The second important lesson learned is that care coordination can be implemented even after a state has implemented Medicaid managed care.

In Delaware, she says, the Medicaid agency introduced care coordination for children with special health care needs about four months after they were enrolled in managed care, after advocates and families had raised concerns about discontinuities in care.

While managed care organizations vary widely in their approaches to designing care coordination models, Ms. Rosenbach says she was able to identify three generic models:

  1. a centralized team model, generally involving nurses and social workers, in which all care coordination staff are located at a managed care organization’s central office;
  2. a regionalized model in which staff are assigned to specific geographic areas;
  3. a provider-based model in which staff are assigned to support specific provider groups.

Even within the three models, she says, managed care organizations have been very flexible in designing hybrid models and defining staff responsibilities.

Some managed care organizations make use of outside resources to help support their care coordination programs. (For a checklist of items states need to consider in implementing a care coordination program, see box, p. 4.)

Ms. Rosenbach’s report says that anecdotal evidence suggests that the care coordination concept is well received within Medicaid managed care programs.

Six challenges that must be addressed are:

  1. bridging confidentiality barriers experienced by managed care organizations;
  2. addressing boundary issues between managed care organizations and other agencies;
  3. increasing knowledge about the availability of care coordination services;
  4. developing standardized tools for assessment and care planning;
  5. setting appropriate rates to cover the cost of care coordination services;
  6. evaluating the effectiveness of care coordination services.

Oregon’s program has been very successful, according to Joan Katowich, program and policy manager in the state’s Office of Medical Assistance Programs. Contracts with managed care organizations call for them to have someone on staff to handle care coordination in a combined medical and social model.

Ms. Katowich says the program developed with broad goals but without the state agency prescribing how the goals were to be met.

"We have a framework through which managed care members can be placed in the community in ways that the organizations thinks will work best," she tells State Health Watch.

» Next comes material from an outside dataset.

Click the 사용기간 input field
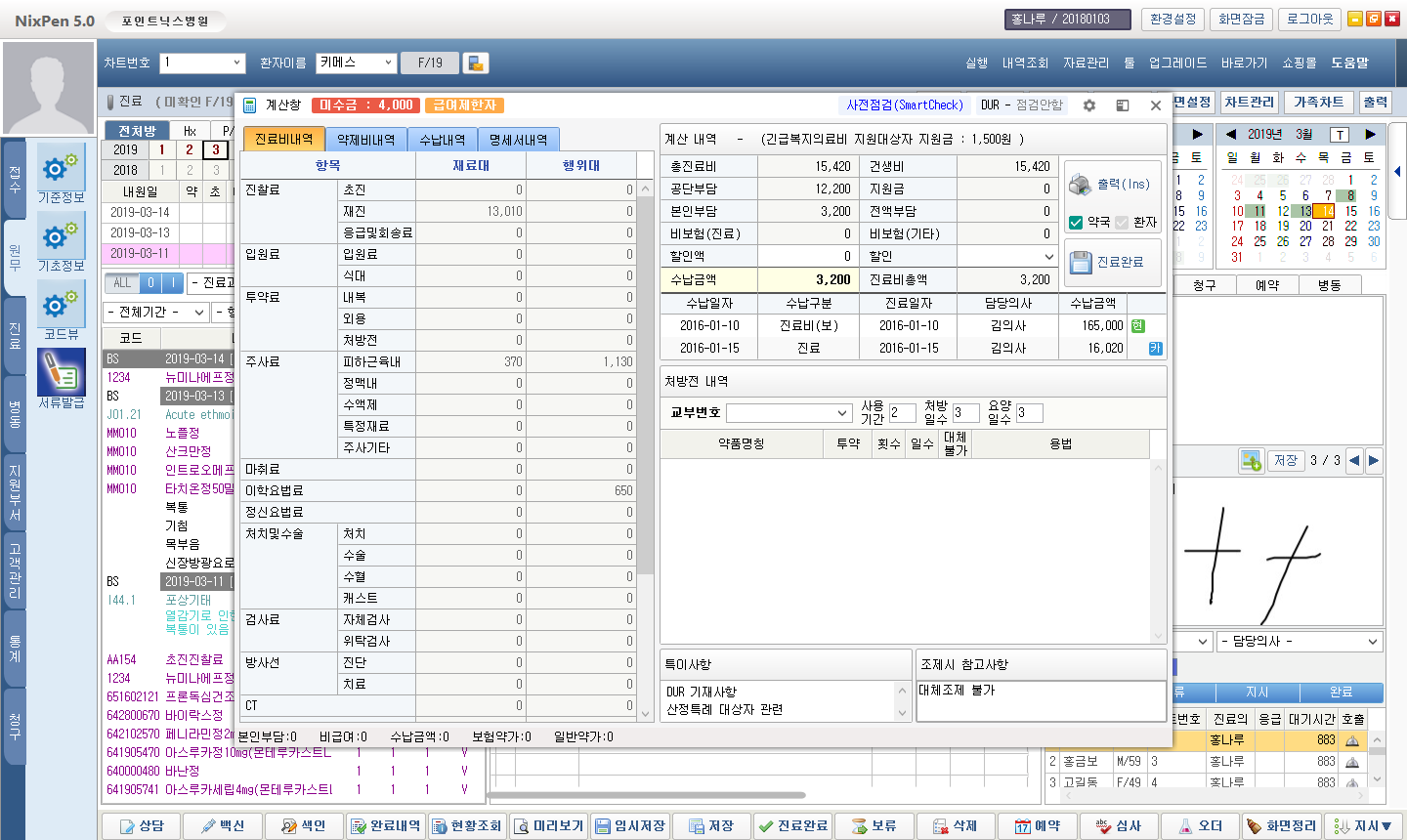Image resolution: width=1407 pixels, height=840 pixels. click(x=902, y=413)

The care coordinators meet with the state agency staff several times a year to share problems and best practices.

The program was not set up to meet a specific cost-benefit goal, Ms. Katowich says, and it’s not an easy thing to define.

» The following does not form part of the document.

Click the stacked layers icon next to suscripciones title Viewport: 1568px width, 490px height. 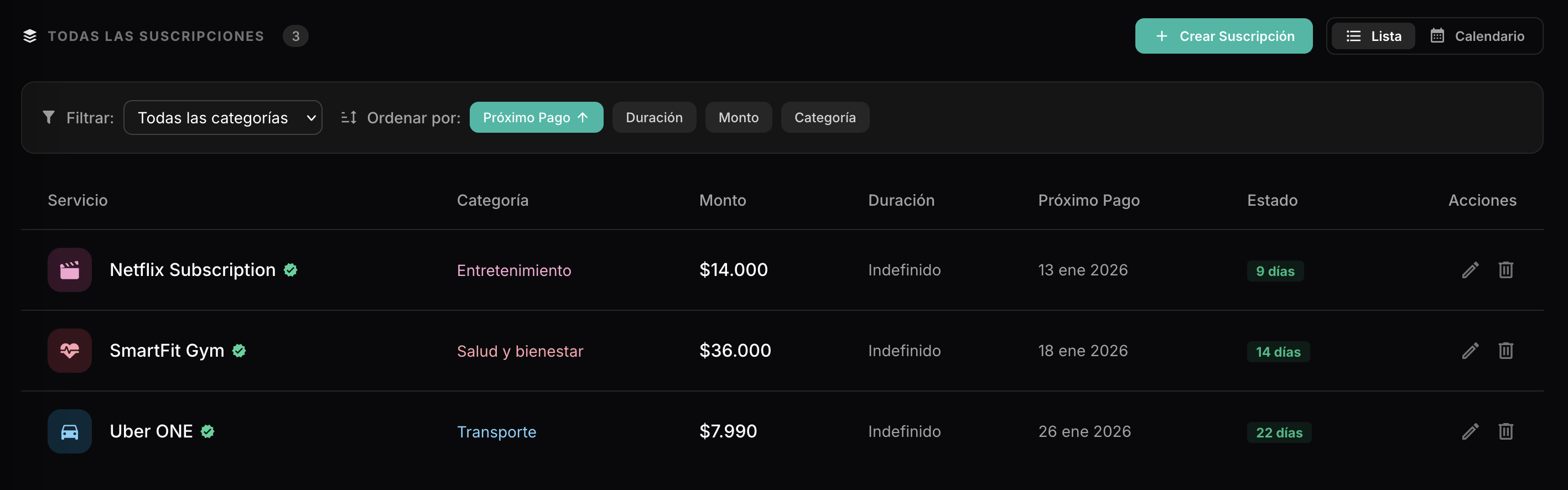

"We didn’t want people to spend a lot of time justifying their existence." In later years of the program they have obtained a lot of anecdotal information from members indicating the success of the program, even to the point that a dying patient asked that his care coordinator be with him in the final days. There also is a lot of informal coordination that sometimes takes place for patients who are not eligible, she says.

Oregon gets creative

Managed care organizations in Oregon have taken varying approaches to the problem, with some using nurses and others using social workers.

"It’s an intimate program. The coordinators are involved in solving both small and big problems. They sometimes arrange for transportation and sometimes help patients divide medications by color. They’ve arranged for developmentally disabled members to live at home with hospice care, Ms. Katowich says. "Their job and ours is to keep the support going."

Delaware’s program for children from birth to 3 years old has been around for many years, according to Nancy Colley, manager for the Early Intervention Program.

"Integration of services depends on the need," she tells State Health Watch.

The program uses the services of case managers, developmental health specialists, public health case managers, developmental specialists, and the state Department of Public Instruction. Children were identified for the program based on the ICD-9 codes that qualified them for developmental services.